Coronavirus: Councils challenged to change Wales’ transport environment during coronavirus lockdown

Mark Moran
07 May 2020
Lee Waters AM
Lee Waters AM

 

Local authorities are being invited to transform Wales’ transport system with measures such as temporary cycle lanes, pavement widening and speed restrictions.

Councils being asked by the Welsh Government to considering examples introduced in places like Milan and Berlin in response to quieter roads.

Lee Waters, the Welsh Government’s Deputy Transport Minister, has written to all local authorities inviting them to submit proposals for temporary measures that would improve the conditions for sustainable and active travel.

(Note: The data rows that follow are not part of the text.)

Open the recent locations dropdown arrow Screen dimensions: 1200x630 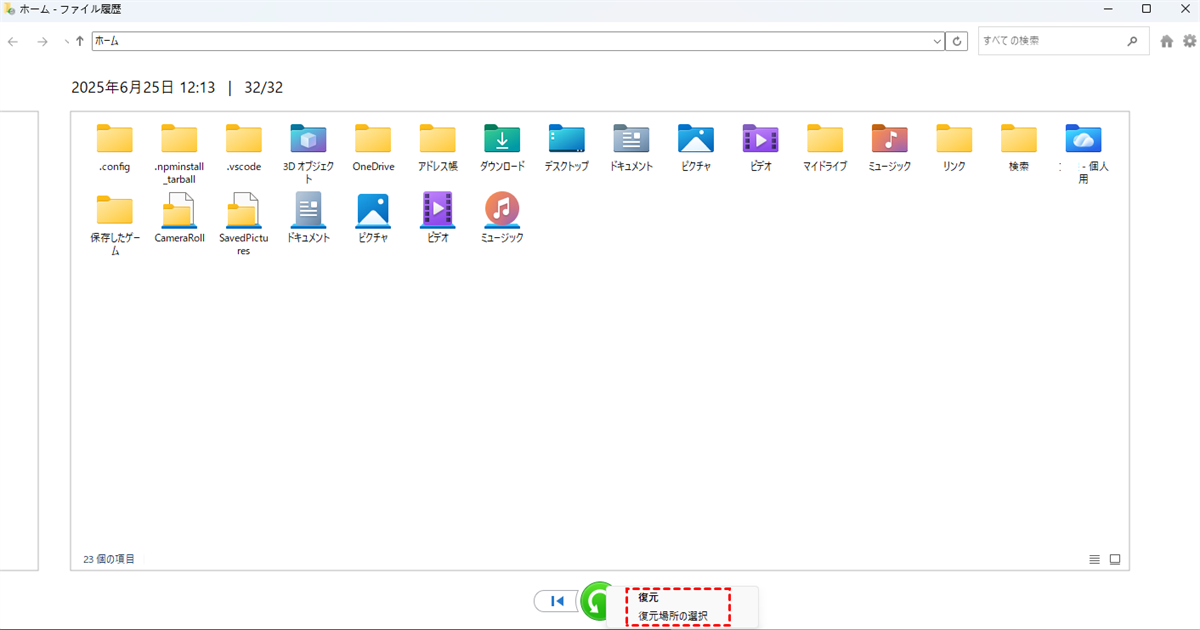point(66,41)
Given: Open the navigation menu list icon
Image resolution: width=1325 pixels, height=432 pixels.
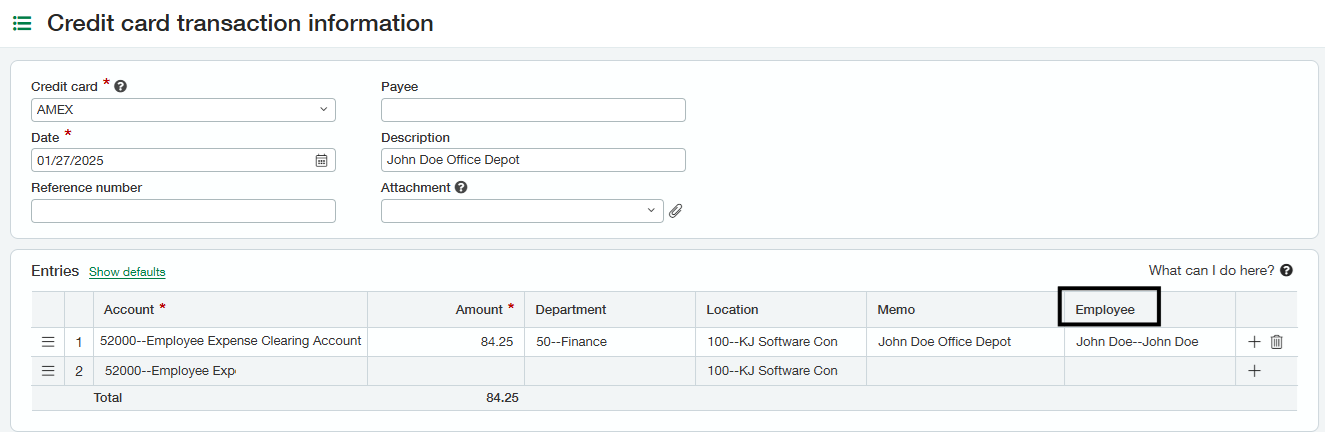Looking at the screenshot, I should click(22, 23).
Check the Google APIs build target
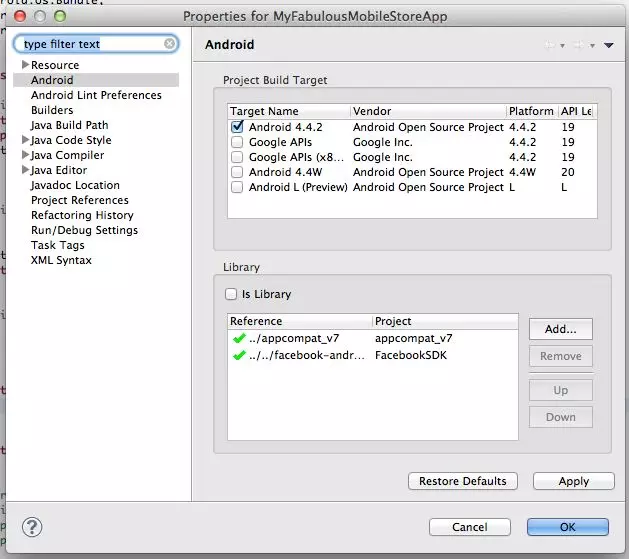The image size is (629, 559). click(237, 142)
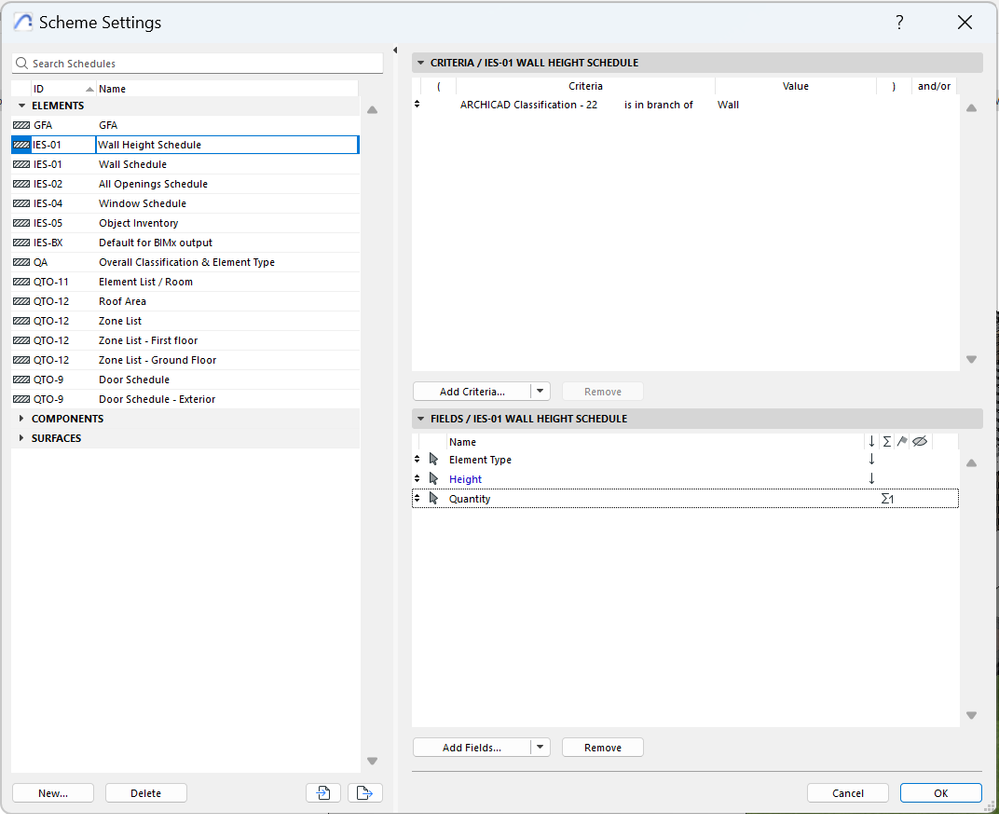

Coronavirus restrictions have led to significant reductions in traffic on roads, fewer people using public transport, and more people walking and cycling. The Welsh Government’s call to action is driven by the expectation that social distancing will need to be observed for months to come, as well as uncertainty around future transport patterns.

The lockdown has also seen an increased uptake in digital remote working, bringing the need to travel long distances for work into question.

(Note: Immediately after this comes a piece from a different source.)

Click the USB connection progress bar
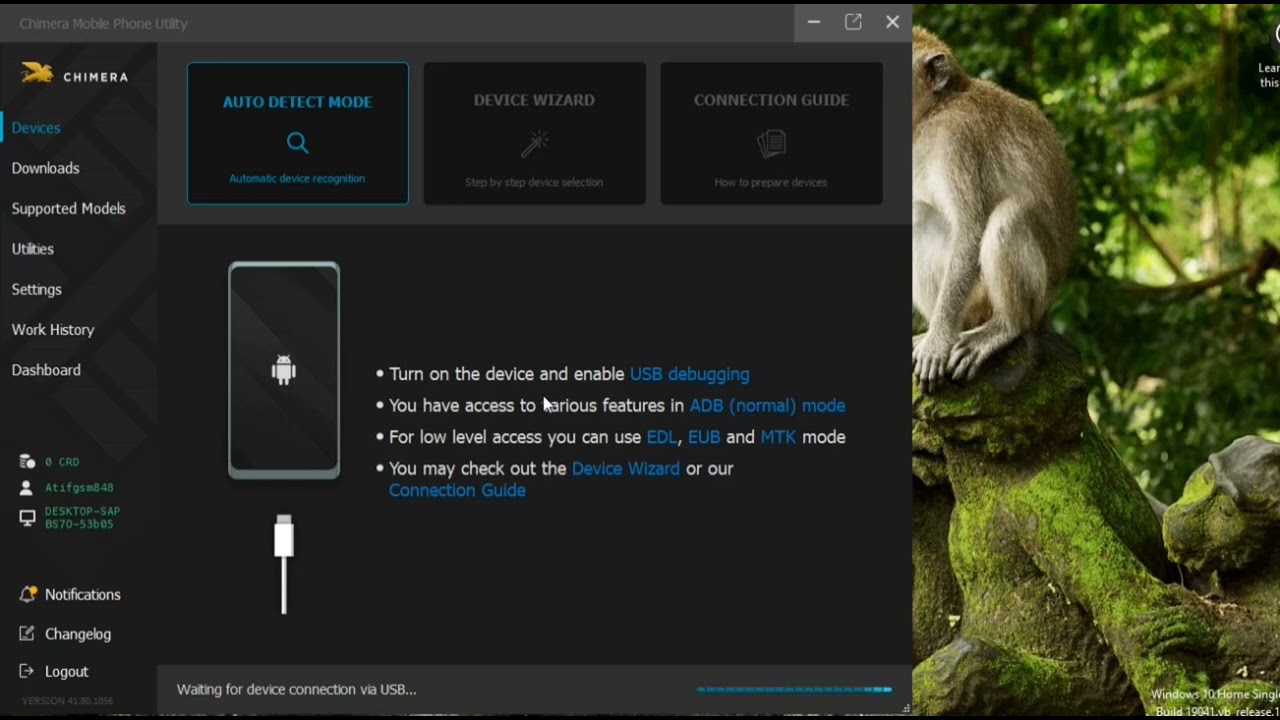coord(794,689)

The type of ‘pop-up measures’ that are being encouraged include (but are not limited to):

  • Road closures or lane closures, with filters for cyclists
  • 20mph limits, bringing forward trials for the introduction of default 20mph limits
  • Footway widening and decluttering
  • Real-time information systems, including occupancy levels
  • Temporary crossing facilities
  • Bus lanes, bus only roads and park & ride facilities
  • Enhanced waiting facilities to encourage social distancing.

Measures should not be limited to large urban areas, as the same principles apply for smaller towns in rural areas. Initial expressions of interest are asked for by 21 May and measures are envisaged to be introduced from early summer.

The Deputy Transport Minister said: “The immense challenges of coronavirus have severely disrupted our transport network and I am clear that we don’t need to go back to normal. We have a chance to do things differently, helping more people to walk, cycle and travel in sustainable ways.

“To do this we need to make changes quickly. I want local authorities to be imaginative, drawing on good practice from towns and cities across the globe. By reallocating road space and changing our environment we can alter the way people think about travelling. These changes will support much needed improvements in air quality, decarbonisation and public health.”